For a lot of reasons, our culture wars have grown so deliriously tiring.
Perhaps the worst element of those wars is how easily a reasonable stance can be weaponized in the name of scoring a cheap political point or two.
Such was the case of Theodor Geisel, a.k.a. Dr. Seuss, whose work became politicized this week after his estate made the decision to take a handful of the dozens of books he published during his lifetime out of circulation, out of concern that the images he portrayed in books between the 1930s and 1970s were culturally inappropriate in the modern day.
The whole thing stinks of bad faith, a topic that loud people can use to keep worried people focused on irrelevant things.

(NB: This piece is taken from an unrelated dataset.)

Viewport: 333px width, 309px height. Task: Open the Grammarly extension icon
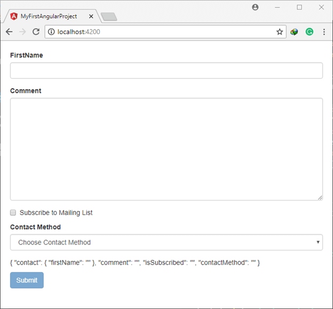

As someone who writes about history a whole heck of a lot, I think I can offer a useful perspective on this debate that can properly contextualize a decision like this. And the context is this: Not everything deserves a place at the front of the history books, and to expect that it should forces a lot of bad stuff into a modern society.
So we should put some stuff in the back, where it can be found, but explained in its proper context. We should reference it in the front, so people know it’s out there and use that to shape their feelings on the body of work. But you actually have to work to find it yourself.
The work of Dr. Seuss, for the most part, does deserve a place in the front. But as responsible stewards of Geisel’s work, the Dr. Seuss estate made a thoughtful decision to not give works that do not match the times the same level of weight as the vast majority of his work. By pruning some of the worst offenders while keeping some that have grown problematic over time but remain culturally important—particularly
The Cat in the Hat, which is believed by some cultural observers
to be inspired by racial stereotypes dating to the Vaudeville era—the Seuss estate is responsibly protecting the balance of the stuff that matters to the culture and to Geisel’s legacy.
The books are still there. But a 7-year-old who may not understand the danger of a racially tinged image won’t be the one to find it—at least not without a teacher or parent to explain it first.